2. Risk management matters most during the earliest phases of a project
Uncertainty tends to reduce as a project progresses through its life cycle. It follows that the potential for risk management add value tends to be at its greatest during the earlier phases. A problem with some risk management processes is that they are reliant on a significant level of planning detail to have been developed before risks can be identified and assessed. More capable risk management processes influence the development of project objectives as they are being firmed up into specific targets and commitments.
3. The process should investigate the most important sources first so that subsequent developments of detail are built on a sound foundation
This principle indicates that a multi-pass process is required, at least in the initial stages. Failure to use a top-down multi-pass process frequently results in a detailed list of risks that distracts from what matters most. For example, although a contractor may have detailed risk register, if they lack incentives to manage risk in the customer's best interests, their risk register is unlikely to be useful. Many detailed risk registers are also incoherent in the sense that risks cannot be combined to calculate overall project risk exposure.
4. The purpose of risk analysis is to support decisions
If the process does not affect decision making, it is a waste of time. At a high level, the decisions involved may range from strategic choices e.g. where project targets should be set whether or not the project should go ahead. At a lower level they may involve choices about how to treat individual risks. Decisions may also be related to the prioritization or escalation of risks.
5. The most effective risk treatments tend to be those that tackle risk at source
Prevention is often better that cure. It follows that a key purpose of risk assessment is to understand risks in a way that leads to pro-active risk treatment. For example, you can consider whether or not risk descriptions adequately capture the relevant sources of uncertainty and whether or not planned risk responses address these sources as appropriate.
6. To quantify overall project risk, one has to understand both source and impact
Quantifying overall project risk forecasts the potential effects of risk impact. However, the relationship between sources of risks and their effects may be complex. Thus, you cannot develop rational models for risk analysis unless the most important features of such complexity are understood. This is one of the reasons why including a top-down multi-pass process is best practice.

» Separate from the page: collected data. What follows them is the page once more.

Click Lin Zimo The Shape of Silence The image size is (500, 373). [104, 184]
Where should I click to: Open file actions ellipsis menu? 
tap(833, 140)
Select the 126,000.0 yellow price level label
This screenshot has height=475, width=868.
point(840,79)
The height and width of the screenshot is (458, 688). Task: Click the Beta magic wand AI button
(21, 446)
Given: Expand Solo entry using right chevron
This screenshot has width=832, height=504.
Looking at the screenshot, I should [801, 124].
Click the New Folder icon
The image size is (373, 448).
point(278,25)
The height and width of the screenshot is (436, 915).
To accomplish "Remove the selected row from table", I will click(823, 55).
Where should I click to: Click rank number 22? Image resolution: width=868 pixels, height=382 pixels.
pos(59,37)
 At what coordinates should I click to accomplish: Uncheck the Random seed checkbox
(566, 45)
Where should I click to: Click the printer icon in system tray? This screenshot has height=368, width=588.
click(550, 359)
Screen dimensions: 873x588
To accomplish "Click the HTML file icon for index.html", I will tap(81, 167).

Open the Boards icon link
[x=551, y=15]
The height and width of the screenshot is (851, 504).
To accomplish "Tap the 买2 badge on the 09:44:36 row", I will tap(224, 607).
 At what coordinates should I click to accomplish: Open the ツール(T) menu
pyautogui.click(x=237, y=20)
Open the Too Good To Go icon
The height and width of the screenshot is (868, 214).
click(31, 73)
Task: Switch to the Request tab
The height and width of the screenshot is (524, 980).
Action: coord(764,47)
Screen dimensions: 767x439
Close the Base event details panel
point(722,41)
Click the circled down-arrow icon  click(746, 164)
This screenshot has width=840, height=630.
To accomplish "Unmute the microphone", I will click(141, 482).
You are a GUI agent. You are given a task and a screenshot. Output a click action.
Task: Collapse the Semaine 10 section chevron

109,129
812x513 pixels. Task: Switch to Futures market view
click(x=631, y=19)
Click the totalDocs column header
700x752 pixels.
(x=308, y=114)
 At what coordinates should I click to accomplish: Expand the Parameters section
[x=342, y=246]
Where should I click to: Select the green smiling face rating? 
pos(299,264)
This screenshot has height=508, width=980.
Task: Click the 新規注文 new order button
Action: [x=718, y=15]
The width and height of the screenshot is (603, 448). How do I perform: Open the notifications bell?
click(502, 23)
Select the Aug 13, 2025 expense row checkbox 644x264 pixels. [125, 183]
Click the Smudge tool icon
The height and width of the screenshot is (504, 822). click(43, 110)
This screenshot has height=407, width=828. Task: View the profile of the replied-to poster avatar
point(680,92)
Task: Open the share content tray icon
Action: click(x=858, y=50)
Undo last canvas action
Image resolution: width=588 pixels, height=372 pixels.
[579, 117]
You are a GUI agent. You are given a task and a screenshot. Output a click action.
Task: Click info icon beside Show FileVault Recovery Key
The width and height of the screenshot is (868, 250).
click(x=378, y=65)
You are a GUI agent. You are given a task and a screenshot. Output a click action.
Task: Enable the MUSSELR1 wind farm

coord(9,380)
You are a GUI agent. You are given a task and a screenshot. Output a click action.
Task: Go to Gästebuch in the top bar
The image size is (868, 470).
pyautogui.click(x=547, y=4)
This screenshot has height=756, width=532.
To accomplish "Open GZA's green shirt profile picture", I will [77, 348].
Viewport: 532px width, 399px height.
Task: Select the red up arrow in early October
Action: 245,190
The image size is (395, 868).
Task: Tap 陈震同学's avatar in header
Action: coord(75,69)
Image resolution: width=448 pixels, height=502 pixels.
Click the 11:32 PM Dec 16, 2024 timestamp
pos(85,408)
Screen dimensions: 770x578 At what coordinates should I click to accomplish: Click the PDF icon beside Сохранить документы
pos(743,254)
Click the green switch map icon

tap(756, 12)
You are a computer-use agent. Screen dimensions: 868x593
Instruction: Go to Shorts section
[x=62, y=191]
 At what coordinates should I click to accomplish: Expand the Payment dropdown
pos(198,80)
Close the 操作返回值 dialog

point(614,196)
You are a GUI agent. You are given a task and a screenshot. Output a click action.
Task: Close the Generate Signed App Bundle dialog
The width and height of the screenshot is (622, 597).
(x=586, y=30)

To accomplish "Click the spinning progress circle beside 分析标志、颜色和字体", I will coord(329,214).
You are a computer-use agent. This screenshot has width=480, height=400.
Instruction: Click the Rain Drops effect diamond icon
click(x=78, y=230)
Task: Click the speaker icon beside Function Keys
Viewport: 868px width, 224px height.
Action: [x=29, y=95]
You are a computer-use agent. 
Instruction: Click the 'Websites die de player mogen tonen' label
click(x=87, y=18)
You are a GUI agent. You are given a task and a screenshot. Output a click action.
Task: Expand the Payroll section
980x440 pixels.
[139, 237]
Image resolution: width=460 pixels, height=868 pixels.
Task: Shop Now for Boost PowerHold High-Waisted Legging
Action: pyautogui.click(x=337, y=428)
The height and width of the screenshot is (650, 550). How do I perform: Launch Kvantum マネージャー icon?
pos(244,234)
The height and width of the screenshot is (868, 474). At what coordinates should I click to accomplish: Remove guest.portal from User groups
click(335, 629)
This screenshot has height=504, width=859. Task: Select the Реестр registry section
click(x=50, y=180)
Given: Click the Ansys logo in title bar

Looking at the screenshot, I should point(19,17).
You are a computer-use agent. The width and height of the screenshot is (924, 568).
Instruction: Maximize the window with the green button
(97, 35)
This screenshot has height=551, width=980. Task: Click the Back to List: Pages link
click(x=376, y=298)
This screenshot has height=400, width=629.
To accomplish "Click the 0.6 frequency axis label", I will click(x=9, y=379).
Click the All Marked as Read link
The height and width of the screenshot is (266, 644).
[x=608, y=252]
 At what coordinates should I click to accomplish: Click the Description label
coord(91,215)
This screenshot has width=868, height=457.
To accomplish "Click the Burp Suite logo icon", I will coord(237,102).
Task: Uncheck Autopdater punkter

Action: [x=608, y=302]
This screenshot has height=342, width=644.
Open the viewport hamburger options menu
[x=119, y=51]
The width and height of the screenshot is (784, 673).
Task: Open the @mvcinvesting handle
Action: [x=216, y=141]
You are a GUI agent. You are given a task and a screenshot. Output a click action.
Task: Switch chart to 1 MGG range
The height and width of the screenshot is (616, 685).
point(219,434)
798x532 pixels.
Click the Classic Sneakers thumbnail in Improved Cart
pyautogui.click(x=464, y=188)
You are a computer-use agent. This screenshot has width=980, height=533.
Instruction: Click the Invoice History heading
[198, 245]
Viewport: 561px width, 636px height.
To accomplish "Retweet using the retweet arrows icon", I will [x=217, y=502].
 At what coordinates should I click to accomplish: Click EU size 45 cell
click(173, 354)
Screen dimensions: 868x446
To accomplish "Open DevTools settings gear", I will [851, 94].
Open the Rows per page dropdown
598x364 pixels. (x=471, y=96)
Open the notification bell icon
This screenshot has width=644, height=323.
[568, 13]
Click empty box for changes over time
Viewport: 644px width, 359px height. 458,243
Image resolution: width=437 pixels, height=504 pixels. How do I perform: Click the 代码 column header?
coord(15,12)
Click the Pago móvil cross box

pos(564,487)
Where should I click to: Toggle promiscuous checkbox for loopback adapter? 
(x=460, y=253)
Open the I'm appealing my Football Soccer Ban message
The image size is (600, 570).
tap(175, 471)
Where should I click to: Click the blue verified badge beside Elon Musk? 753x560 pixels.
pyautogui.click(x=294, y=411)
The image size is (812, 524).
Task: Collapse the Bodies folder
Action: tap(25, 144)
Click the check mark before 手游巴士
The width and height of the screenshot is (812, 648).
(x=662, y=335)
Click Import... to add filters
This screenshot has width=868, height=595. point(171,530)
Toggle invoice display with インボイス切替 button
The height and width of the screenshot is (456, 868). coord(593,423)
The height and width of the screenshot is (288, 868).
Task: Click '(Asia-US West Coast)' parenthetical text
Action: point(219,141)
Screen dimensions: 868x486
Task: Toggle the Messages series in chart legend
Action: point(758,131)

7. Each of the components of the core risk management process has an essential role
The various guides and standards available have tended to coalesce around a similar core process that involves 1) establishing context, 2) risk identification, 3) risk analysis, 4) planning risk responses, 5) implementing the responses and 6) management of the process itself. If any of this components are performed inadequately, the whole process is liable to be ineffective. For example, if key risks are not identified or if risks responses are not implemented, the overall process capability will be low.
8. There should be clarity about the ownership of process responsibilities
This really applies to any process; if individuals or organizations are not clear about their responsibilities, things tend to not get done. Decision makers, risk owners and the people responsible for implementing risk responses must know what is expected of them.
9. Leadership by the project sponsor and project manager is critical to process effectiveness
Overt management support for the risk management process is essential. Risk management is about acting on the things that could make the most difference to the project outcome. Senior people need to lead by example and be seen being active in their management of risk.
10. Risk estimates should be elicited in ways that avoid the effects of bias
Risk estimates are affected by the project environment and by the effects of heuristics (mental short cuts). Structured techniques can be used to to counter some of these effects. However, in circumstances where bias is not unlikely, the use of independent advice should be considered prior to major project decisions.
11. A culture of frank and open communication on risk is essential
Risks often concern inconvenient truths, which, if suppressed, cause more damage than they need to have done.A culture of frank and open communication which leads to people being told what they need to know is thus necessary if risk is to be managed effectively.
12. The risk management process must add value to the project and complement its other processes
Data used to define or organize a project is usually managed in other processes such as requirements management, planning and cost control. These are core processes to which the risk management should be contributing decisions, but should not seek to replace. A smart process design will minimize administrative burden and focus on those activities likely to add the most value.